▶ _Given passage_
For an industry known for flying people, it's funny how many airline companies have crashed to their death.
Think about the recent fall of Jet Airways, the crushing debt on Air India or even the complete vanishing act Kingfisher pulled years ago!
It's clear that the aviation industry is not for the light-hearted! And, will most likely turn billionaires into millionaires.
So, how then did a baby company like Indigo manage to stay profitable for 10 years straight? And, even beat the industry giants to acquire its ~60% share & "monopoly" status in the Indian aviation market?
Well, I was of course curious about this, so I did a bit of digging! Here is a complete breakdown of Indigo's GENIUS strategy that leaves no stone unturned. Let's go! 🚀
A little bit of history & how Indigo came to be!
The aviation industry is a pre-independence fossil established all the way back in 1938. It was founded by one and only J.R.D Tata. But, after 1947, the airline was renamed from Tata Airlines to Air India!
Since then, the government of India has had a strong hold on this space. That was until 1994 when India repealed all regulations & allowed private players to participate in the market. This deregulation gave birth to giants like Jet Airways & Air Sahara.
Now, in the late 90s and early 2000s flying via air was a costly affair. So, the status quo of the industry favoured the "air travel is a luxury" angle.
That changed when a bunch of low-cost carriers made a debut in the early 2000s, most notably — Indigo!
Interglobe Enterprise head, Rahul Bhatia, & IIT Kanpur grad and aviation industry veteran, Rakesh Gangwal, came together to launch Indigo in 2006. With Rakesh in the US & Rahul in India, the duo essentially built Indigo into an aviation monopoly by sitting 7000 miles apart! 🤯
Flight Wars: Indigo vs Jet Airways & Kingfisher!
Now, during the same time as Indigo, another high-profile airline was making its debut. Vijay Mallya's Kingfisher was also launched in 2005 & they were doing very well. In a couple of years, it expanded to become 2nd largest Indian airline after Jet Airways.
But, within a couple of years, these two newcomers went in completely different directions. While Kingfisher nosedived into oblivion, Indigo soared.
To understand how unprecedented Indigo's growth was, we'll first have to look at some numbers.

▶ _Source data_
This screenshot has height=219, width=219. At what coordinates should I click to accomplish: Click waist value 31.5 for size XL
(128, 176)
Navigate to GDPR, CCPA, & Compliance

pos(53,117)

▶ _Task statement_
Pick up the article on Indigo's growth in Indian aviation after its last sentence and keep writing it. The lines have nothing to do with the text about Indigo's rise.

▶ _Exercise output_
Indigo Vs Jet Airways Vs Kingfisher - Profit/Loss Numbers
Indigo — (-) INR 201 crores
Jet Airways — (+) INR 41.6 crores
Kingfisher — (-) INR 577.3 crores
Indigo — (-) INR 234.7 crores
Jet Airways — (-) INR 423 crores
Kingfisher — (-) INR 408.9 crores
Indigo — (+) INR 82 crores
Jet Airways — (-) INR 402 crores
Kingfisher — (-) INR 1902 crores
Indigo — (+) INR 484 crores
Jet Airways — (-) INR 467 crores
Kingfisher — (-) INR 1293 crores
These numbers are extremely revealing.
- In the first 2 years, all three airlines were making losses. But in 2008, as the markets crashed and the fuel price ballooned, Kingfisher's losses increased by ~5 times.
- Surprisingly, in the same year, Indigo posted its first profit of 82 crores! 🤯 In the next year, the trend continued, till Kingfisher ceased operations in 2012. And, Indigo, on the other hand, remained profitable for the next 10 years!
The SECRET weapon to Indigo's success!
Indigo credits its sudden turn to profitability to its commitment to keeping its balance sheet extremely lean.
But, by nature, you have to enter the aviation industry with a truckload of cash. You are not paying $10 dollars for a domain name here, instead, you are literally buying a plane and filling it with super expensive fuel!
Indigo's GENIUS lies in how cleverly it has managed this entry-level problem using its "Sale and Lease Back" model. Let's learn more about it!
Sale and Lease Back model
In 2005, prior to its launch, Indigo decided to order a total of 100 aircraft from Airbus! Why? Well, bulk orders bring discounts.
During that time, Airbus was suffering from a bad reputation in the Indian market, because of multiple crashes. And, the other players were buying aircraft from its competitor, Boeing. So, Airbus was desperate to enter the Indian market. And, Indigo was its gateway.
- Given the large order size, Indigo bagged a discount of 40 to 50% from Airbus.
- Typically, the A320 aircraft is listed at a price of => $110M
- If we consider the best-case scenario, ie. a discount of 50%, which brings the cost price to => $55M
- Now, all the 100 planes don't arrive together. Indigo received its first plane in July 2006, and then received planes every few weeks.
- So, let's say for the first 20 aeroplanes the cost price remains $55M dollars.
- Now, what Indigo does is it pays a 5% downpayment to Airbus.
- And, when the planes arrive, it sells them to a leasing company like BOC Aviation at a profit of $5M.
- So, the selling price to BOC Aviation becomes => $60M & Indigo makes a profit of $5M!
- Now, Indigo leases back that same aircraft for a period of 5-6 years by paying a specific rent amount to BOC aviation.
- At the end of the lease period, the aircraft is returned to BOC Aviation.
With the revenue made by operations, Indigo then pays
- 95% of cost price to Airbus, and
- The periodic rent amount to BOC aviation
- Plus, given aircraft depreciate over time & their maintenance costs increase, a 5-6 year lease period works very well.
The goal is to not make profits from the Sale and Leaseback model, although that's an upside.
But, this model helps keep Indigo's balance sheet super light & cash flowing. Indigo swears by this model, and over 80% of Indigo's fleet is leased compared to the industry average of 40-50%!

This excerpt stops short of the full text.